Department of Educational Psychology, University of Wisconsin-Madison.
Department of Statistics, University of Wisconsin-Madison.
Multivariate Behav Res. 2021 Nov-Dec;56(6):829-852. doi: 10.1080/00273171.2020.1808437. Epub 2020 Aug 28.
There is a growing interest in using machine learning (ML) methods for causal inference due to their (nearly) automatic and flexible ability to model key quantities such as the propensity score or the outcome model. Unfortunately, most ML methods for causal inference have been studied under single-level settings where all individuals are independent of each other and there is little work in using these methods with clustered or nested data, a common setting in education studies. This paper investigates using one particular ML method based on random forests known as Causal Forests to estimate treatment effects in multilevel observational data. We conduct simulation studies under different types of multilevel data, including two-level, three-level, and cross-classified data. Our simulation study shows that when the ML method is supplemented with estimated propensity scores from multilevel models that account for clustered/hierarchical structure, the modified ML method outperforms preexisting methods in a wide variety of settings. We conclude by estimating the effect of private math lessons in the Trends in International Mathematics and Science Study data, a large-scale educational assessment where students are nested within schools.

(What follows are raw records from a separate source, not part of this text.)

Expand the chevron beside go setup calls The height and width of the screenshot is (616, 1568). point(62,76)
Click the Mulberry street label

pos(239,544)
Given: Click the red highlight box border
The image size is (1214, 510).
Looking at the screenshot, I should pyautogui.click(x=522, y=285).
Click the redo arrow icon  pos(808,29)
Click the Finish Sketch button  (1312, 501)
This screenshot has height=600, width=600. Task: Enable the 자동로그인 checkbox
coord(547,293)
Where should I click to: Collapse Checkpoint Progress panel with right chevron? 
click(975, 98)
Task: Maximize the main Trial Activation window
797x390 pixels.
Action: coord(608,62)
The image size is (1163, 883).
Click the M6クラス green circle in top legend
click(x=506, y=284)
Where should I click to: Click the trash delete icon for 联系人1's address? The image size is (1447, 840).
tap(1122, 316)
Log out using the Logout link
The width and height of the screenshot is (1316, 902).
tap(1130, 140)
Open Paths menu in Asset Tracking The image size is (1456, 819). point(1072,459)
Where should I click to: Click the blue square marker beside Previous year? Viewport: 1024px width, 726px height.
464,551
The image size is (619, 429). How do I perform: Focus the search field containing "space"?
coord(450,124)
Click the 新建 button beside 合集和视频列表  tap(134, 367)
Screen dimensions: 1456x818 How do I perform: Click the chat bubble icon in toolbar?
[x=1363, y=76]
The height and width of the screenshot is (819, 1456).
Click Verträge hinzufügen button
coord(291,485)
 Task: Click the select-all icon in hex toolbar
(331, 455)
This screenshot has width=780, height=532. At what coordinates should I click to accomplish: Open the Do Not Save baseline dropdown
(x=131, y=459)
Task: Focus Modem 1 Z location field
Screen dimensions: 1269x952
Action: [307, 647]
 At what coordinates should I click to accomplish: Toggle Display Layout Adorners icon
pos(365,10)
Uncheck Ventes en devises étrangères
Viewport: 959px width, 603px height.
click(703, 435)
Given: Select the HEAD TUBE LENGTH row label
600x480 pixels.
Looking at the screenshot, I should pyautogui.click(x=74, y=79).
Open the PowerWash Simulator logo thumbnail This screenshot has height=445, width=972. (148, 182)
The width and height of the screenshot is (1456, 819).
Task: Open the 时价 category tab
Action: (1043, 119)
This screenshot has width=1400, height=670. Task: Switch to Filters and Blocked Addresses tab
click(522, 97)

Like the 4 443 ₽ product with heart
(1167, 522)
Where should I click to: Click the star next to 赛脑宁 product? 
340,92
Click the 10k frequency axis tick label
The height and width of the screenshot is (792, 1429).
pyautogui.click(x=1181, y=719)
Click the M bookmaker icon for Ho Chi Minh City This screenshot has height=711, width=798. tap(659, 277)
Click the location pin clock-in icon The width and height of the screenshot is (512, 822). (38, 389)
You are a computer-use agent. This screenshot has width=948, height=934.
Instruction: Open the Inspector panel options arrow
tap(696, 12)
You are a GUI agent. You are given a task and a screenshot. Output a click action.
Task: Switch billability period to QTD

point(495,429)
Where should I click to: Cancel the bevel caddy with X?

由于机器学习 (ML) 方法具有自动且灵活地建模倾向评分或结果模型等关键量的能力,因此人们对其用于因果推断的兴趣日益浓厚。不幸的是,大多数用于因果推断的 ML 方法都是在单级设置下进行研究的,在这种设置下,所有个体都是相互独立的,而在聚类或嵌套数据(教育研究中常见的设置)中使用这些方法的工作很少。本文研究了使用一种基于随机森林的特定 ML 方法,即因果森林,来估计多层次观测数据中的处理效果。我们在不同类型的多层次数据下进行了模拟研究,包括两水平、三水平和交叉分类数据。我们的模拟研究表明,当 ML 方法辅以考虑聚类/层次结构的多层次模型中估计的倾向评分时,修改后的 ML 方法在各种设置下都优于现有方法。最后,我们在 Trends in International Mathematics and Science Study 数据中估计了私人数学课对学生的影响,这是一项大规模的教育评估,学生嵌套在学校中。